I'm struggling to figure out how to pool resources and I'm starting to suspect my threads maybe the problem(not 100% but been experimenting with it). The gist of what I'm trying to do is create a pool of channels to a server and then see if threads are using them. I've been successful at getting the number of channels to be created for as many items I'm uploading(i.e. its not pooling and just creating new channels in each thread) and successful at creating only one channel(i.e. not pooling or creating new channels as needed).
I was thinking maybe the way the threads are interacting with the pool is the problem so I tried to create newCachedThreadPool
so the threads don't die as long as there's work but when I do I get errors saying the channel being used as been closed. There is a destroyObject
method in my pool but I never call it so I don't understand why its being triggered(if I comment it out then it works but only creates one channel and upload is very very slow about 300 operations/second versus without threaded pool I get 30k/second). I suspect its terminating, is there any way to verify this and is there an alterative I can use if it is terminating?

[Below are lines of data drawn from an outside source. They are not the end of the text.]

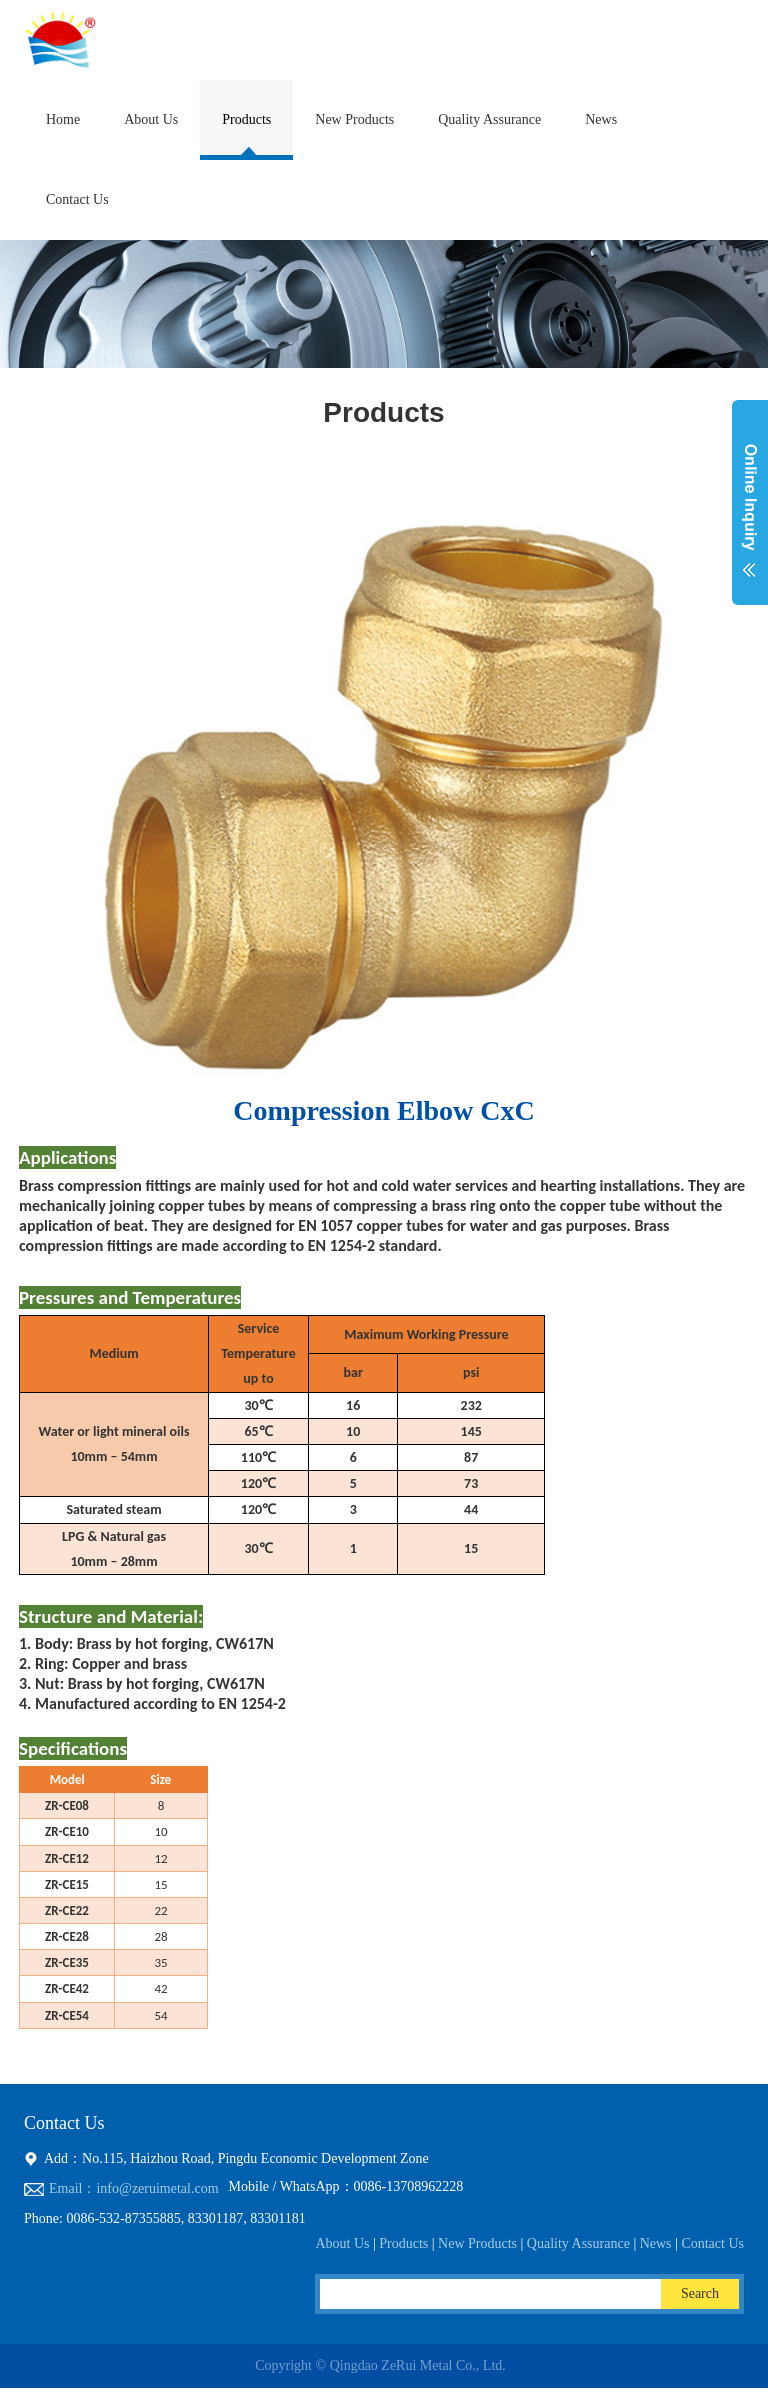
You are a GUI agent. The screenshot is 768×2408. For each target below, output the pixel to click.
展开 (750, 514)
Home (63, 119)
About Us (151, 119)
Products (246, 119)
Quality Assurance (489, 119)
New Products (354, 119)
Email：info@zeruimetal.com (134, 2188)
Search (700, 2293)
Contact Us (77, 199)
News (601, 119)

Here's the code(ignore all the rabbitmq stuff, its just so I can monitor the results):
import org.apache.commons.pool.BasePoolableObjectFactory;
import org.apache.commons.pool.ObjectPool;
import org.apache.commons.pool.PoolableObjectFactory;
import org.apache.commons.pool.impl.GenericObjectPool;
import java.io.IOException;
import java.util.NoSuchElementException;
import java.util.concurrent.ExecutorService;
import java.util.concurrent.Executors;
import java.util.concurrent.LinkedBlockingDeque;
import java.util.concurrent.ThreadPoolExecutor;
import java.util.concurrent.TimeUnit;
import com.rabbitmq.client.ConnectionFactory;
import com.rabbitmq.client.Connection;
import com.rabbitmq.client.Channel;
import com.rabbitmq.client.MessageProperties;
public class PoolExample {
private static ExecutorService executor_worker;
static {
final int numberOfThreads_ThreadPoolExecutor = 20;
executor_worker = Executors.newCachedThreadPool();
executor_worker = new ThreadPoolExecutor(numberOfThreads_ThreadPoolExecutor, numberOfThreads_ThreadPoolExecutor, 1000, TimeUnit.SECONDS,
new LinkedBlockingDeque<Runnable>());
}
private static ObjectPool<Channel> pool;
public static void main(String[] args) throws Exception {
System.out.println("starting..");
ObjectPool<Channel> pool =
new GenericObjectPool<Channel>(
new ConnectionPoolableObjectFactory(), 50);
for (int x = 0; x<500000000; x++) {
executor_worker.submit(new MyRunnable(x, pool));
}
//executor_worker.shutdown();
//pool.close();
}
}
class ConnectionPoolableObjectFactory extends BasePoolableObjectFactory<Channel> {
Channel channel;
Connection connection;
public ConnectionPoolableObjectFactory() throws IOException {
System.out.println("hello world");
ConnectionFactory factory = new ConnectionFactory();
factory.setHost("localhost");
Connection connection = factory.newConnection();
channel = connection.createChannel();
}
@Override
public Channel makeObject() throws Exception {
//channel = connection.createChannel();
return channel;
}
@Override
public boolean validateObject(Channel channel) {
return channel.isOpen();
}
@Override
public void destroyObject(Channel channel) throws Exception {
channel.close();
}
@Override
public void passivateObject(Channel channel) throws Exception {
//System.out.println("sent back to queue");
}
}
class MyRunnable implements Runnable{
protected int x = 0;
protected ObjectPool<Channel> pool;
public MyRunnable(int x, ObjectPool<Channel> pool) {
// TODO Auto-generated constructor stub
this.x = x;
this.pool = pool;
}
public void run(){
try {
Channel channel = pool.borrowObject();
String message = Integer.toString(x);
channel.basicPublish( "", "task_queue",
MessageProperties.PERSISTENT_TEXT_PLAIN,
message.getBytes());
pool.returnObject(channel);
} catch (NoSuchElementException e) {
// TODO Auto-generated catch block
e.printStackTrace();
} catch (IllegalStateException e) {
// TODO Auto-generated catch block
e.printStackTrace();
} catch (Exception e) {
// TODO Auto-generated catch block
e.printStackTrace();
}
}
}
p.s. I basically asked a few questions and read the documentation and tried to figure this out and along the way I may have gone totally in the wrong direction so if there's any problems you see or tips then please send them my way.
The plot thickens:
In the main method's for loop(where I submit the work to the threads) I added:
Set<Thread> threadSet = Thread.getAllStackTraces().keySet();
System.out.println(threadSet.size()); //number of threads
System.out.println(pool.getNumActive());
It shows me 25 threads(although I said 20) and 20 items in the pool. But when I look at the rabbitmq UI, I see one connection with only one channel. If I create channels and submit to the runnable then it creates many channels(but it never closes them). I don't understand what's going on and why the result is not as expected.